-- ACTIVITY --
Would you print, word for word, only the lines running from the line with "Task: Click the" to the last line of the entries, without the pictures?

[Collected data]
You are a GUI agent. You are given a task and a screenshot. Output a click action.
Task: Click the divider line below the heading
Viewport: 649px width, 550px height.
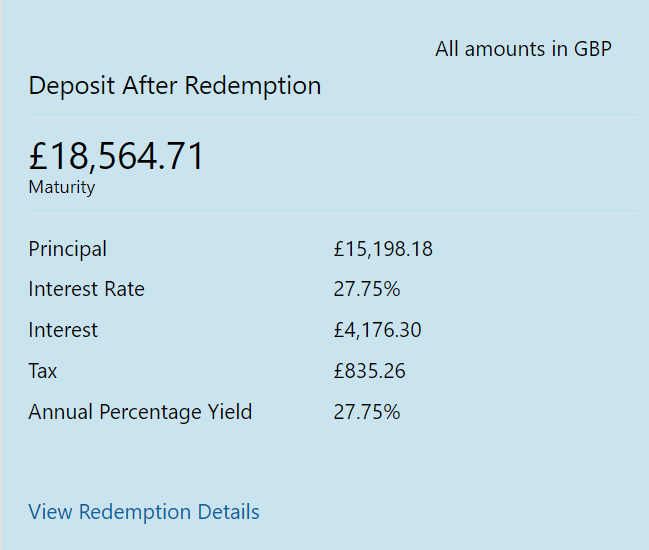click(x=334, y=118)
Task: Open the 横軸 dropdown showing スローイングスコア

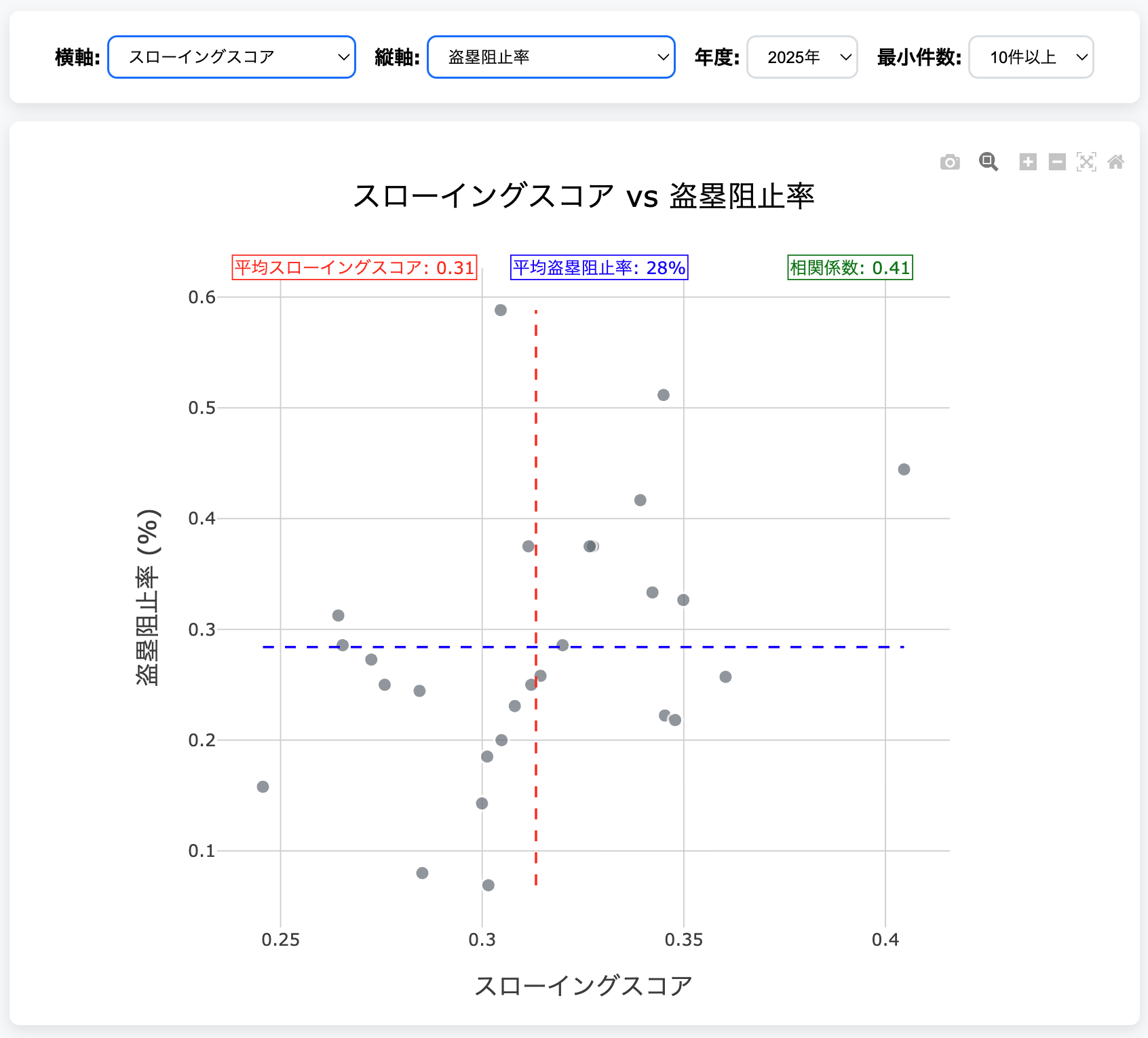Action: pyautogui.click(x=231, y=57)
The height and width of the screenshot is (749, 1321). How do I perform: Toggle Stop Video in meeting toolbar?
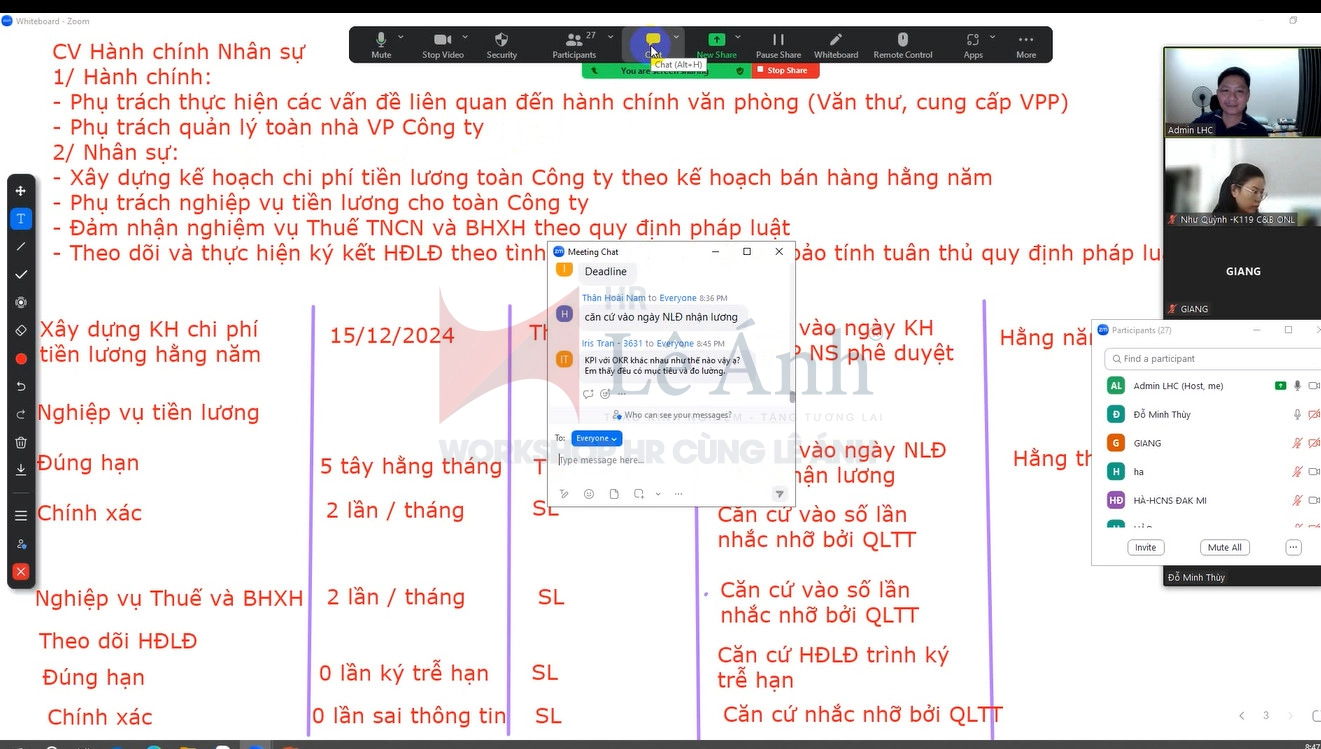pos(442,44)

-- TASK ANSWER --
Task: Click the divider line below the heading
Viewport: 649px width, 550px height.
click(x=334, y=118)
Task: Open the 横軸 dropdown showing スローイングスコア

Action: pyautogui.click(x=231, y=57)
The height and width of the screenshot is (749, 1321). How do I perform: Toggle Stop Video in meeting toolbar?
pos(442,44)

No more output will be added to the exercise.